Well water could be a stable source of drinking water. Recently, the use of well water as drinking water has been encouraged in developing countries. However, many kinds of disorders caused by toxic elements in well drinking water have been reported. It is our urgent task to resolve the global issue of element-originating diseases. In this review article, our multidisciplinary approaches focusing on oncogenic toxicities and disturbances of sensory organs (skin and ear) induced by arsenic and barium are introduced. First, our environmental monitoring in developing countries in Asia showed elevated concentrations of arsenic and barium in well drinking water. Then our experimental studies in mice and our epidemiological studies in humans showed arsenic-mediated increased risks of hyperpigmented skin and hearing loss with partial elucidation of their mechanisms.
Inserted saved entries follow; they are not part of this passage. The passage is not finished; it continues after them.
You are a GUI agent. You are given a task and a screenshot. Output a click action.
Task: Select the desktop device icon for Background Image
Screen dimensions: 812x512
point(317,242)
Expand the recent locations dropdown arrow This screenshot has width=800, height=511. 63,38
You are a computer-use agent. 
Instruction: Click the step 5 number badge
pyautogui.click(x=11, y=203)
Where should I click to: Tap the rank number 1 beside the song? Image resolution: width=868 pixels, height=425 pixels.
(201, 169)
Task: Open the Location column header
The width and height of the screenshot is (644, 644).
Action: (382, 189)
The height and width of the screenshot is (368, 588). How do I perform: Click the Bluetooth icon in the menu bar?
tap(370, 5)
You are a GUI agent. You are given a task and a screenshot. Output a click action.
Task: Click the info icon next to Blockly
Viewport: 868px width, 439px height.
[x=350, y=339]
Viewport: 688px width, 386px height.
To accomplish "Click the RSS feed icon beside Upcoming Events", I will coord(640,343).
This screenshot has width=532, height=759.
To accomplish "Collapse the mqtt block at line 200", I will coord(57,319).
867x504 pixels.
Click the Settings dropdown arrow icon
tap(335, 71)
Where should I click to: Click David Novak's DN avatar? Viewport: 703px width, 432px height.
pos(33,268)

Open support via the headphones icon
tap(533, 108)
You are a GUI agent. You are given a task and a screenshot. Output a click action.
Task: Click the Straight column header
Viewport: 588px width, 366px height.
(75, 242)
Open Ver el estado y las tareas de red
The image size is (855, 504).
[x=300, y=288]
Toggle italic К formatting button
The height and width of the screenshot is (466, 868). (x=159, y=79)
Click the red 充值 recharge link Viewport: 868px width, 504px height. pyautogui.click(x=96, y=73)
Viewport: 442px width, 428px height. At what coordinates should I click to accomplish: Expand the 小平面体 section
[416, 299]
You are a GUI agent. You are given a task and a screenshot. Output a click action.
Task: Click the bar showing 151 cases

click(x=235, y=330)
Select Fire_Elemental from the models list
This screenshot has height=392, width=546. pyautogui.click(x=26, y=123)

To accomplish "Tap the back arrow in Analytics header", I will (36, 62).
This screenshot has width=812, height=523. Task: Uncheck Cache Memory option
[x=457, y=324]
Our experimental studies using cultured cells with focus on the expression and activity levels of intracellular signal transduction molecules such as c-SRC, c-RET, and oncogenic RET showed risks for malignant transformation and/or progression arose from arsenic and barium. Finally, our original hydrotalcite-like compound was proposed as a novel remediation system to effectively remove arsenic and barium from well drinking water. Hopefully, comprehensive studies consisting of (1) environmental monitoring, (2) health risk assessments, and (3) remediation will be expanded in the field of environmental health to prevent various disorders caused by environmental factors including toxic elements in drinking water.